* THE EXERCISE
Write out every one of the following records exactly as they are given.

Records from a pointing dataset
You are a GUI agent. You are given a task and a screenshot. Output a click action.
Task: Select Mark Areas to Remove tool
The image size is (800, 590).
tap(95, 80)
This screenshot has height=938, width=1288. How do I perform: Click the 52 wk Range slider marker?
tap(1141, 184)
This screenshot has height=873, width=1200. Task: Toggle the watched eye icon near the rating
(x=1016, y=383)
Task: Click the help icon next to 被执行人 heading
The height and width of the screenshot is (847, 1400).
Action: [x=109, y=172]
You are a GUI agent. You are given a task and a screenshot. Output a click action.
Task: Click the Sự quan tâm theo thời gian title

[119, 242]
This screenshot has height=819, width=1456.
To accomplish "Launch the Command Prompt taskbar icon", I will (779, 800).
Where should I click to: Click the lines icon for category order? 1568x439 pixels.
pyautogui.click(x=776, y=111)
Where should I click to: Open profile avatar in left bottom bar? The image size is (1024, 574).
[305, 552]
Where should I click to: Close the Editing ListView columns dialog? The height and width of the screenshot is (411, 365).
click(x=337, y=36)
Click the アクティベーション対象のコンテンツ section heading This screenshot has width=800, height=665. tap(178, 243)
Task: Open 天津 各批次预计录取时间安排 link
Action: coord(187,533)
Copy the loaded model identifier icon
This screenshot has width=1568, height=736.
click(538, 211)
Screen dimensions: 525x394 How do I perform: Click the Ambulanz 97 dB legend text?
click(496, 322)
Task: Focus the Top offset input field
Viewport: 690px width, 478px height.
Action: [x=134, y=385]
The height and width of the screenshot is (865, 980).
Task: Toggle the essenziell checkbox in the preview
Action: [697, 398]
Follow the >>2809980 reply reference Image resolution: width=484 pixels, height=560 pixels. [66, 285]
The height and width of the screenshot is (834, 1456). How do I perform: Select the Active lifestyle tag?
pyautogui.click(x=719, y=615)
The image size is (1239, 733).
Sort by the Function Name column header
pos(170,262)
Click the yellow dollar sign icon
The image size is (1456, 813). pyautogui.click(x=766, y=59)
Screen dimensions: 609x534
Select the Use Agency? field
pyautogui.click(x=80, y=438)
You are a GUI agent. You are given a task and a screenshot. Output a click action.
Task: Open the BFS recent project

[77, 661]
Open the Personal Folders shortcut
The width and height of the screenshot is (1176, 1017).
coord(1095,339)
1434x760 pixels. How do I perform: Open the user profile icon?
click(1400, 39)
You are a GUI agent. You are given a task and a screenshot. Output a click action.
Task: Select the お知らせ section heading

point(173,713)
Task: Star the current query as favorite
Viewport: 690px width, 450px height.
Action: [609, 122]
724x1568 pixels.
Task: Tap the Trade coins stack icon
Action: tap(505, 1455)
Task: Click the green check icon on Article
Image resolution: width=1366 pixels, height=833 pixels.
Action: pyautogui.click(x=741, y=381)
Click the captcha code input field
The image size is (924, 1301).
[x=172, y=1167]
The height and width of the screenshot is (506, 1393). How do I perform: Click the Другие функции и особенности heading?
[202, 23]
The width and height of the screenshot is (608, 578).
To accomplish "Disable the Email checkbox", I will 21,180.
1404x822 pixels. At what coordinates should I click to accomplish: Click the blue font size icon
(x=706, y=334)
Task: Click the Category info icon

* THE OUTPUT
You are a GUI agent. You are given a task and a screenshot. Output a click action.
Task: Select Mark Areas to Remove tool
The image size is (800, 590).
tap(95, 80)
This screenshot has height=938, width=1288. How do I perform: Click the 52 wk Range slider marker?
tap(1141, 184)
This screenshot has height=873, width=1200. Task: Toggle the watched eye icon near the rating
(x=1016, y=383)
Task: Click the help icon next to 被执行人 heading
The height and width of the screenshot is (847, 1400).
Action: [x=109, y=172]
You are a GUI agent. You are given a task and a screenshot. Output a click action.
Task: Click the Sự quan tâm theo thời gian title

[119, 242]
This screenshot has height=819, width=1456.
To accomplish "Launch the Command Prompt taskbar icon", I will (779, 800).
Where should I click to: Click the lines icon for category order? 1568x439 pixels.
pyautogui.click(x=776, y=111)
Where should I click to: Open profile avatar in left bottom bar? The image size is (1024, 574).
[305, 552]
Where should I click to: Close the Editing ListView columns dialog? The height and width of the screenshot is (411, 365).
click(x=337, y=36)
Click the アクティベーション対象のコンテンツ section heading This screenshot has width=800, height=665. tap(178, 243)
Task: Open 天津 各批次预计录取时间安排 link
Action: coord(187,533)
Copy the loaded model identifier icon
This screenshot has width=1568, height=736.
click(538, 211)
Screen dimensions: 525x394 How do I perform: Click the Ambulanz 97 dB legend text?
click(496, 322)
Task: Focus the Top offset input field
Viewport: 690px width, 478px height.
Action: [x=134, y=385]
The height and width of the screenshot is (865, 980).
Task: Toggle the essenziell checkbox in the preview
Action: [697, 398]
Follow the >>2809980 reply reference Image resolution: width=484 pixels, height=560 pixels. [66, 285]
The height and width of the screenshot is (834, 1456). How do I perform: Select the Active lifestyle tag?
pyautogui.click(x=719, y=615)
The image size is (1239, 733).
Sort by the Function Name column header
pos(170,262)
Click the yellow dollar sign icon
The image size is (1456, 813). pyautogui.click(x=766, y=59)
Screen dimensions: 609x534
Select the Use Agency? field
pyautogui.click(x=80, y=438)
You are a GUI agent. You are given a task and a screenshot. Output a click action.
Task: Open the BFS recent project

[77, 661]
Open the Personal Folders shortcut
The width and height of the screenshot is (1176, 1017).
coord(1095,339)
1434x760 pixels. How do I perform: Open the user profile icon?
click(1400, 39)
You are a GUI agent. You are given a task and a screenshot. Output a click action.
Task: Select the お知らせ section heading

point(173,713)
Task: Star the current query as favorite
Viewport: 690px width, 450px height.
Action: [609, 122]
724x1568 pixels.
Task: Tap the Trade coins stack icon
Action: tap(505, 1455)
Task: Click the green check icon on Article
Image resolution: width=1366 pixels, height=833 pixels.
Action: pyautogui.click(x=741, y=381)
Click the captcha code input field
The image size is (924, 1301).
[x=172, y=1167]
The height and width of the screenshot is (506, 1393). How do I perform: Click the Другие функции и особенности heading?
[202, 23]
The width and height of the screenshot is (608, 578).
To accomplish "Disable the Email checkbox", I will 21,180.
1404x822 pixels. At what coordinates should I click to accomplish: Click the blue font size icon
(x=706, y=334)
Task: Click the Category info icon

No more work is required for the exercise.